(Data extracted from a collection)
╔══

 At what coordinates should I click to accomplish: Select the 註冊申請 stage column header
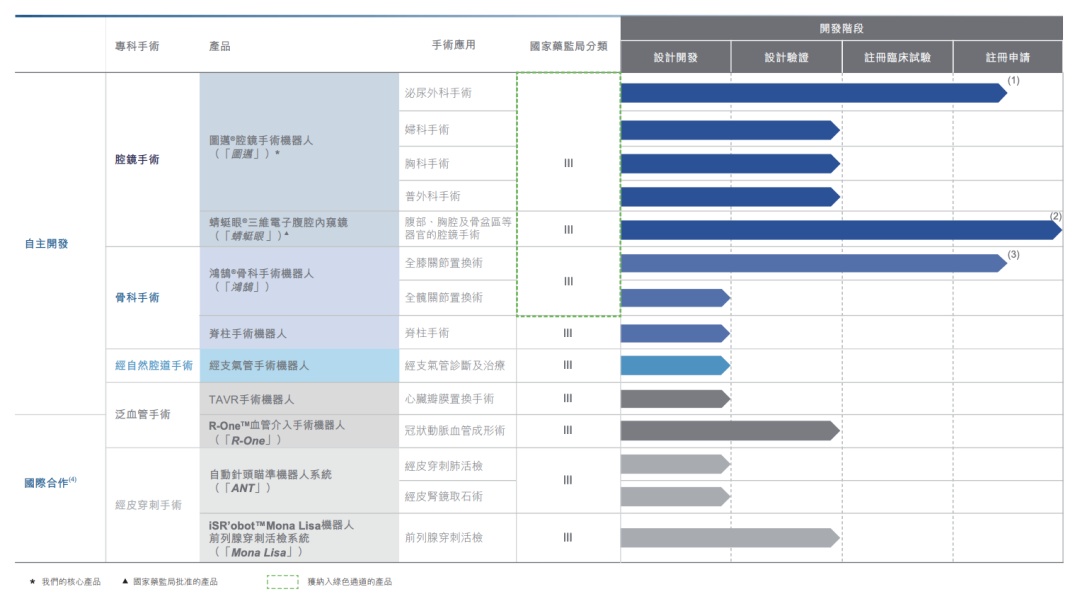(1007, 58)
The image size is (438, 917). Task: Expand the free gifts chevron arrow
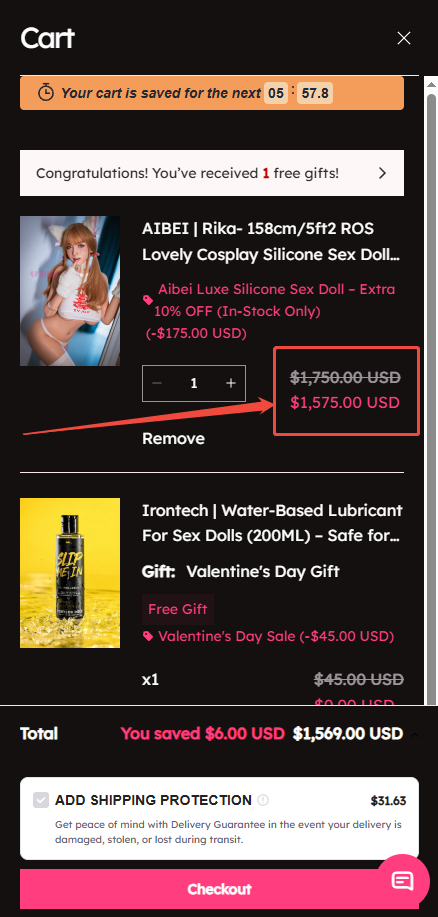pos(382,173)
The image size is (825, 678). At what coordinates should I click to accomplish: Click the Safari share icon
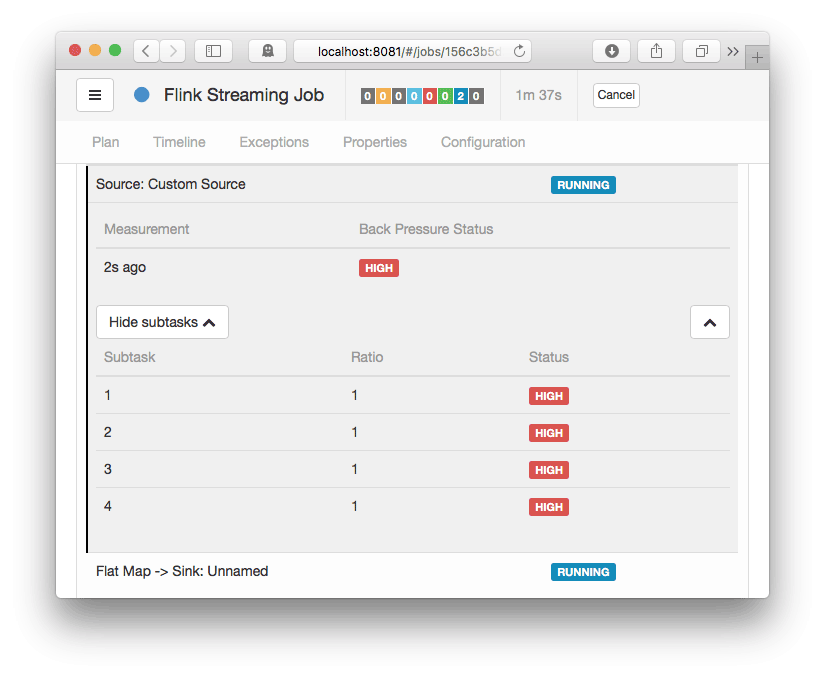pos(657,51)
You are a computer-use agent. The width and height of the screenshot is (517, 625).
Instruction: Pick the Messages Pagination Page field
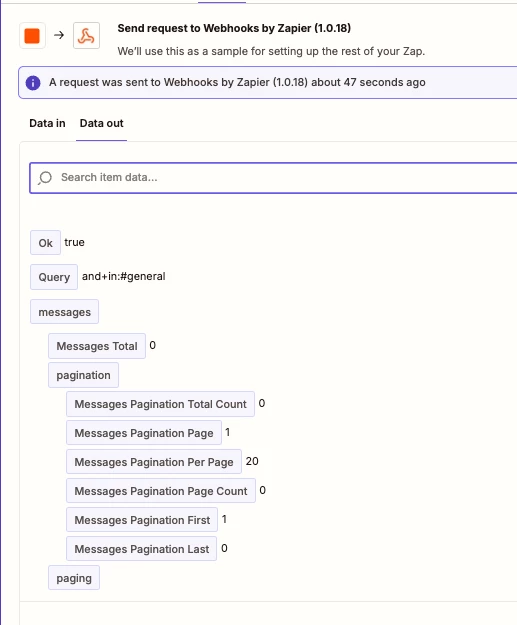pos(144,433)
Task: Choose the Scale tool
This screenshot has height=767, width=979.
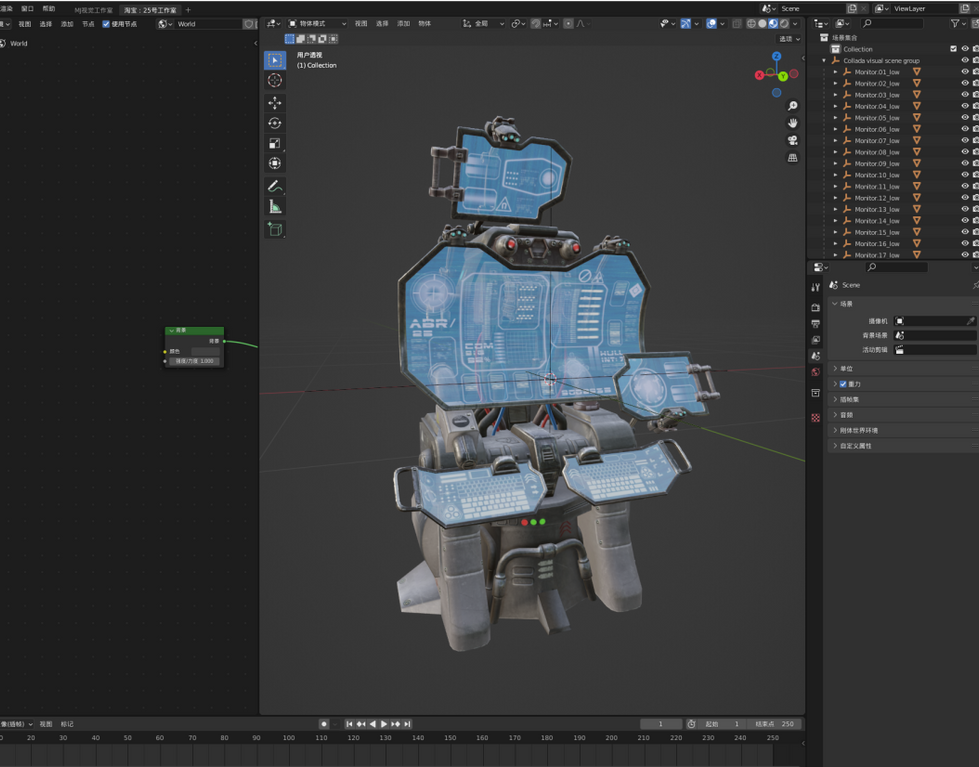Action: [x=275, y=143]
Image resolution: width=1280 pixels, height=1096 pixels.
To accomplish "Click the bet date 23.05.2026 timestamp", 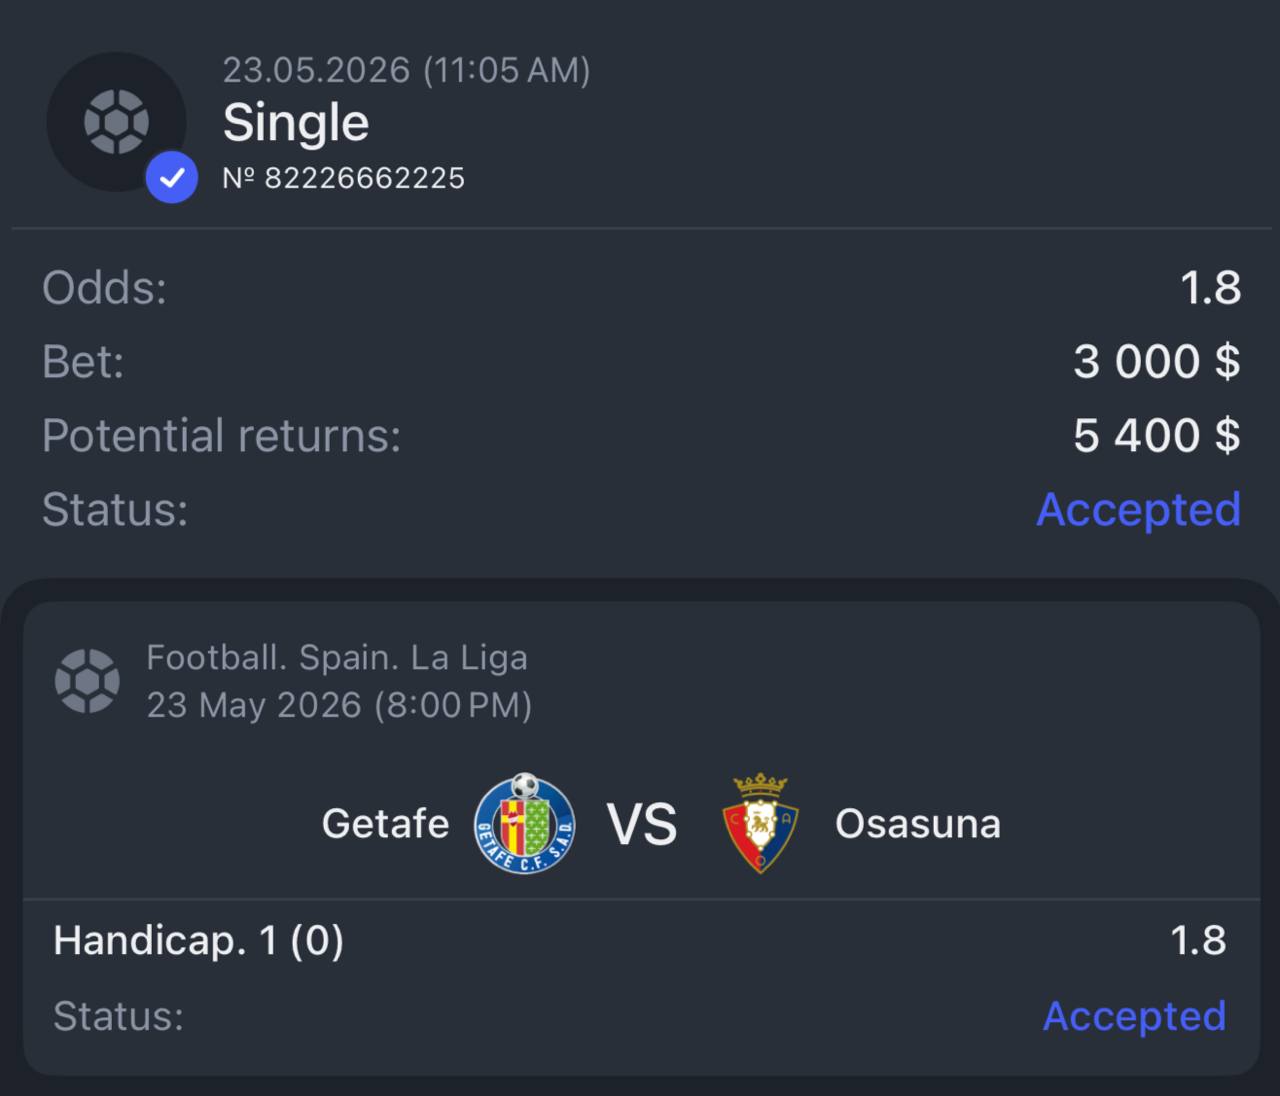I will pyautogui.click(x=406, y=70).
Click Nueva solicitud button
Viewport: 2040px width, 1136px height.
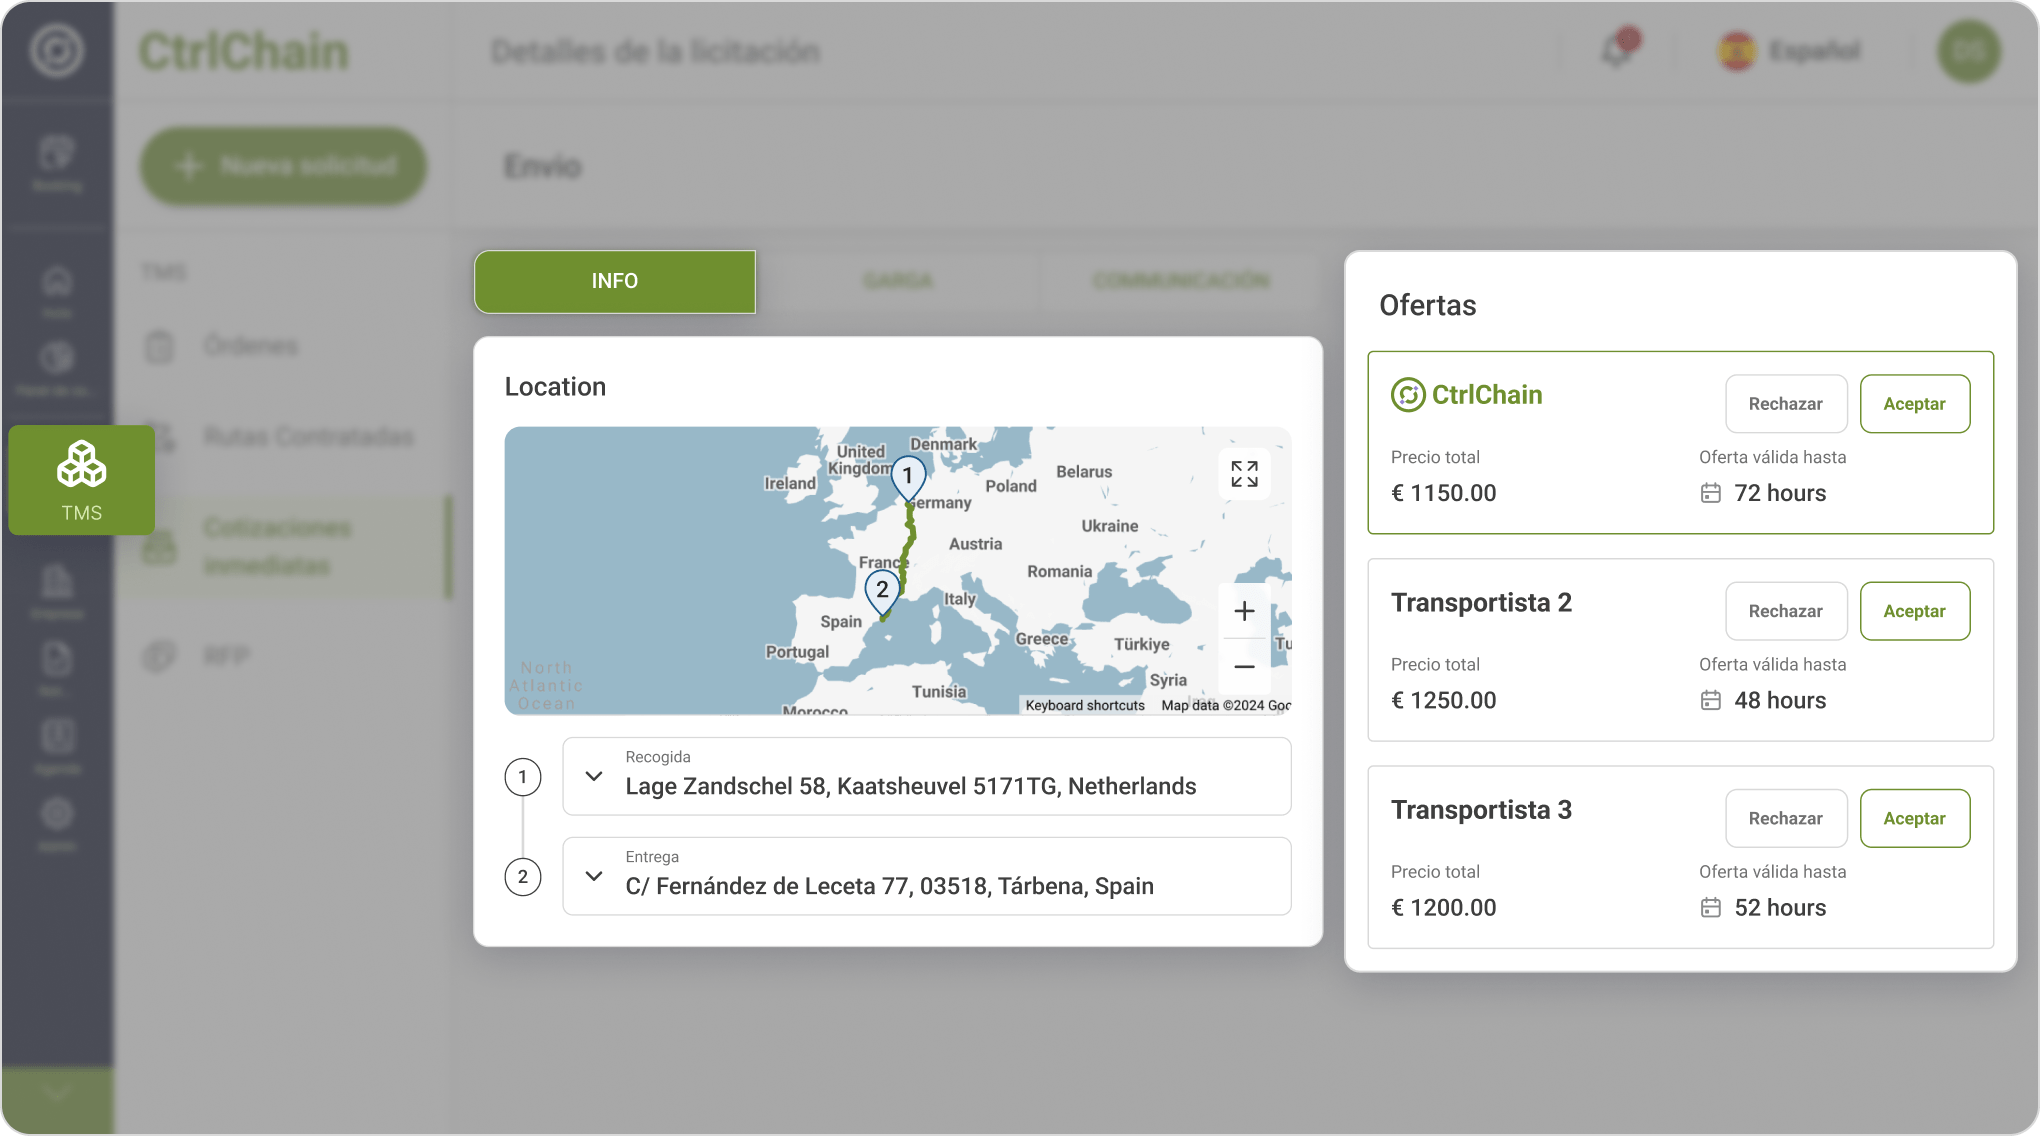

╚══

## AIM OF THE EXERCISE
Once the line with "Instruction: Pick the" is found in the data above, reproduce it and each line after it exactly, through the line with "Image resolution: width=1280". Omit the pictures.

## ANSWER TO THE PROBLEM
Instruction: Pick the Messages Pagination Page field
pos(144,433)
Task: Choose the Scale tool
This screenshot has height=767, width=979.
Action: [x=275, y=143]
Image resolution: width=1280 pixels, height=1096 pixels.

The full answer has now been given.